The overall objective of the GeoSence project is to design, trial, and evaluate geofencing concepts and solutions for specific cases in cities, within the project and from other previous and ongoing geofencing initiatives and to propose new ways of successfully deploying geofencing technologies. Furthermore, tools for implementation and approaches to scaling up and spreading the innovation further in Europe will be presented, including, e.g., ways of integrating geofencing functionalities in the decision making, built environment, and traffic management in cities.
GeoSence is a European collaboration on geofencing in traffic management and planning. Together with eight support partners and a broad partner network, ten project partners will collaborate closely in GeoSence, investigating the full potential of implementing the geofencing technology in urban traffic management and planning.
The study shows that geofencing has been applied within private car transport, shared micro-mobility, freight and logistics, public bus transportation, and ride sourcing for implemented and real-traffic trial use cases. For future use cases, geofencing has been tested or conceptually developed for automated vehicles and shared automated mobility.

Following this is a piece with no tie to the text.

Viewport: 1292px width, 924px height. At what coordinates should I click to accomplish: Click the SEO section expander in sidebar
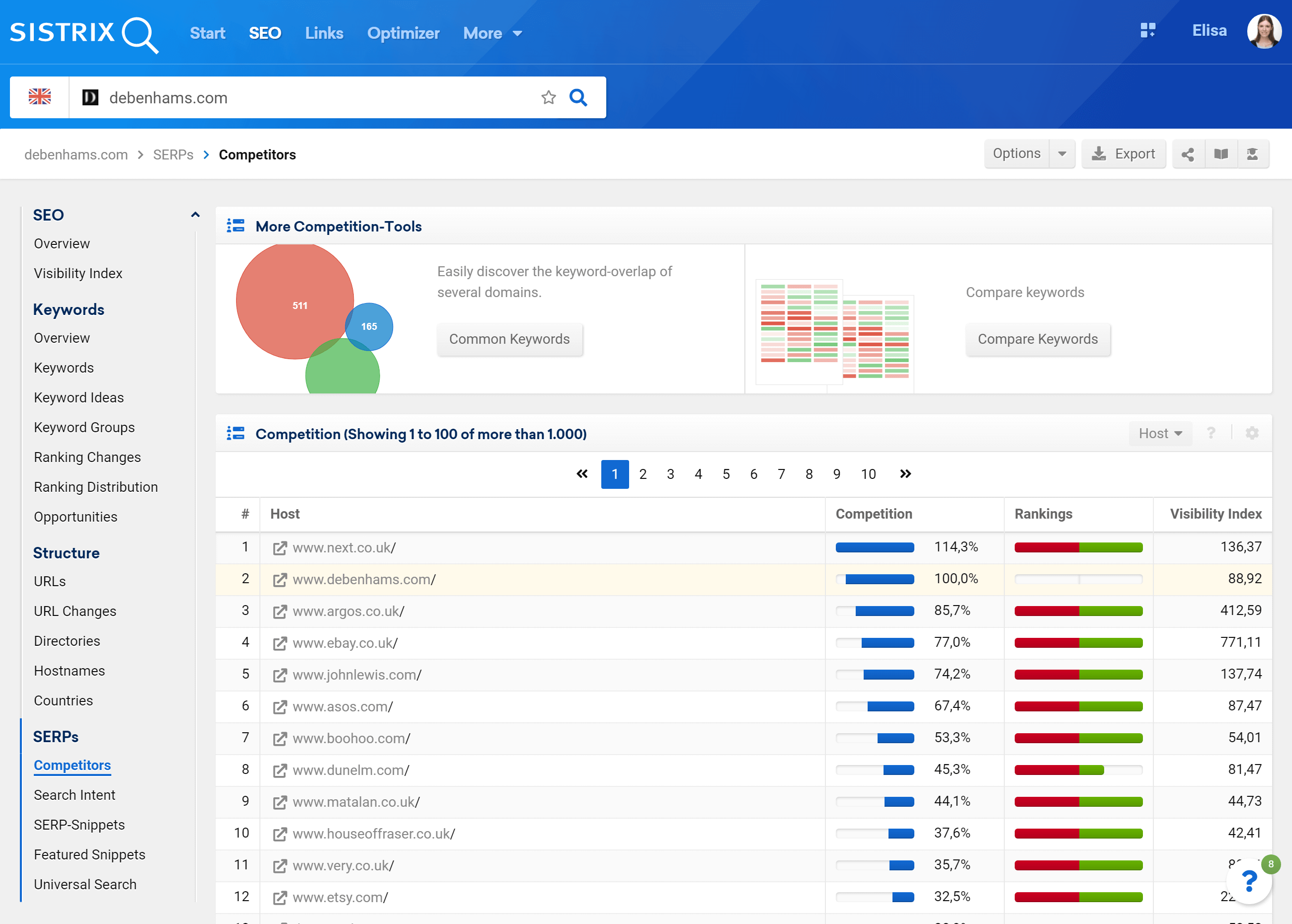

The first report summarises the main use cases and finds them to answer especially four challenges in traffic management: safety, environment, efficiency, and tracking and data collection. However, some of the use cases answer to several of these challenges, such as differentiated road charging and the use cases in micro-mobility. Further, the system and functionality of the trialed and/or implemented use cases show different types of regulation geofence use cases can be used for, from informing, assisting, full enforcement, incentivizing, and penalization. Guidelines and recommendations so far from national authorities show that joint regulation or guidelines for the use of geofencing for different use cases is low – with some exceptions. Digital representation of traffic regulation will be crucial for enabling geofencing.